JOBS >>
[A] List each substitute that the exhibition text says Mark Ingham uses in his camera projectors, along with the magic lantern part it replaces.
[B] Reproduce the exhibition text word for word from "The first type" up to and including "of the building.".

PASSAGE SHOWN >>
# # # # # # #
The first type are from the collection of images that Mark Ingham has been using for the past few years in his
research. These images will occupy the smaller rectangular space at the end of the church. The second type of
image will use photographs taken over recent months of the inside and outside of Dilston Grove and its locale.
These latter images will create a site specific installation that will attempt to deconstruct the physical and
political dimensions of the space and will be sited in the main body of the building.
'The Great Art of Light and Darkness' is the title of a work on optics and the phases of the moon by Athanasius Kircher. Kircher was a
leading scholar in his time of natural sciences and mathematics. In 1646 he published the first edition of this book and in it he described
a projecting device, equipped with a focusing lens and a mirror, either flat or parabolic.
Kircher described the construction of this ‘magic lantern’ by writing:
"Make ... a wooden box and put on it a chimney, so that the smoke of the lamp in the box is on a level with the opening, and insert in
the opening a pipe or tube. The tube must contain a very good lens, but at the end of the tube...fasten the small glass plate, on which
is painted an image in transparent water colours. Then the light of the lamp, penetrating through the lens and through the image on the
glass (which is to be inserted... upside down) will throw an upright, enlarged coloured image on the white wall opposite.”
When Mark Ingham started to use SLR film cameras as projection devices he wrote: ‘In a blackened out room light from a torch shines
through a slide and on through the back of a backless old camera. A transparent, fleeting image captured by this same camera many
years ago projects outwards from it. A white wall intervenes, to reveal a glowing circle of dappled coloured light. The lens of the
camera/projector focuses the image.’
He sees his camera projectors as the direct descendant of those early ‘magic lanterns’, but instead of a wooden box and a lens he uses
an SLR film camera. Replacing the smoky lamp he has cool running Light Emitting Diode spotlights and the ‘transparent water colours’
are replaced by photographic transparencies. The transparency is still inserted upside down in the device and enlarged colour images
will be projected on to the walls of the Dilston Grove exhibition space in May-June 2008.
Venue:
Travel:
Exhibition:
Open:
Private View:
Dilston Grove, Southwark Park
Jubilee Line to Canada Water
May 14th – June 15th, 2008
Wed, Thur, Fri & Sun from 11 am – 5 pm
Saturday from 12 noon – 5 pm
Sunday 11th May 2008, from 1 – 4 pm.
Southwest of Southwark Park, London SE16 2UA. Tel:: +44 (0)20 7237 1230. www.cafegalleryprojects.org
c a f e g a l l e r y p r o j e c t s l o n d o n
CAFE GALLERY - Southeast London's leading artist-led venue for contemporary art
DILSTON GROVE - London's most important raw space for installation and site-specific art
DILSTON GROVE





Mark Ingham.
# # # # # # #
MATERIAL PROVIDED >>
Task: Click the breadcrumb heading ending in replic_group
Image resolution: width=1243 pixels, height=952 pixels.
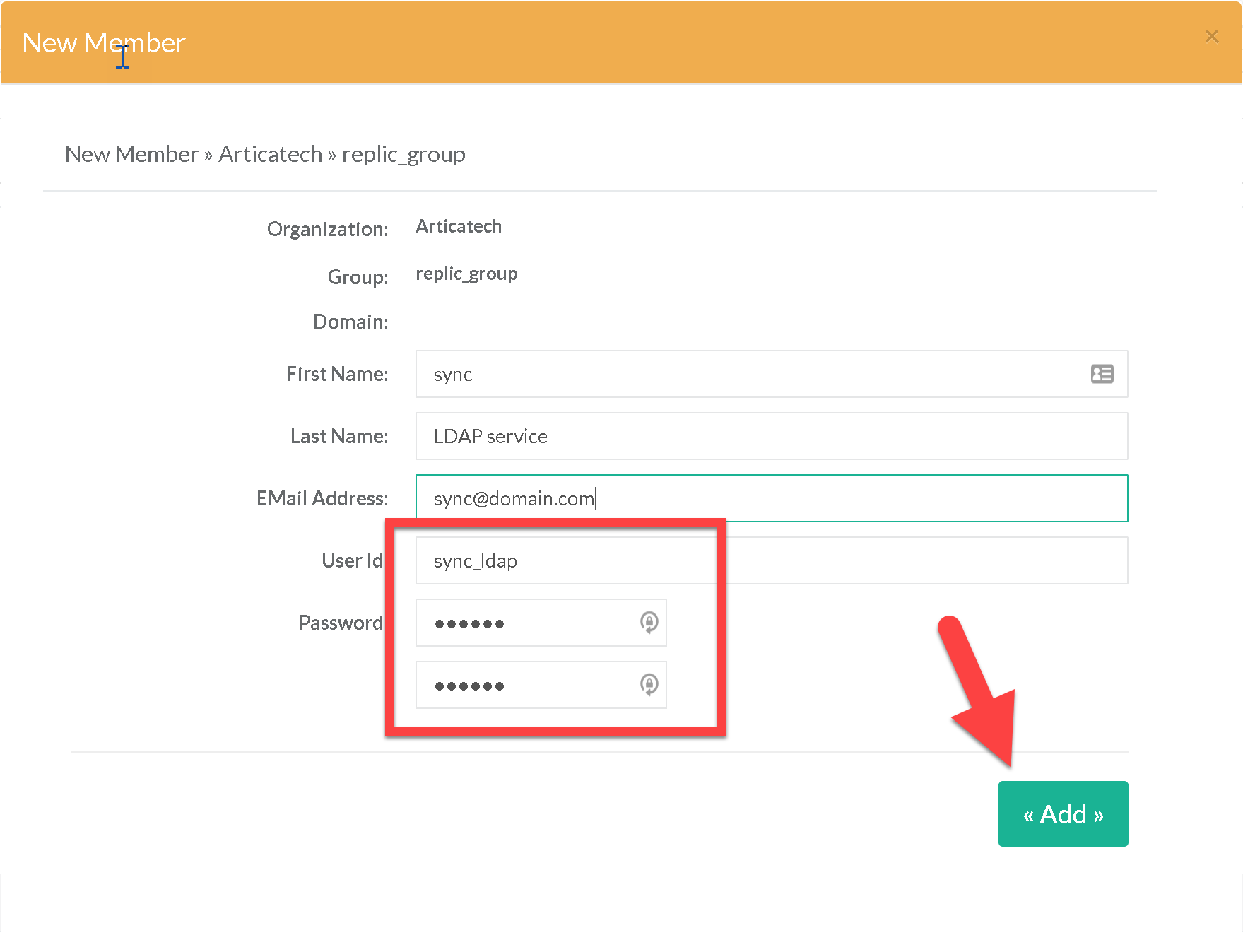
# # # # # # #
SOLUTIONS TO THE PROBLEMS >>
[A]
- An SLR film camera replaces the wooden box and lens.
- Cool running Light Emitting Diode spotlights replace the smoky lamp.
- Photographic transparencies replace the 'transparent water colours'.

[B]
The first type are from the collection of images that Mark Ingham has been using for the past few years in his
research. These images will occupy the smaller rectangular space at the end of the church. The second type of
image will use photographs taken over recent months of the inside and outside of Dilston Grove and its locale.
These latter images will create a site specific installation that will attempt to deconstruct the physical and
political dimensions of the space and will be sited in the main body of the building.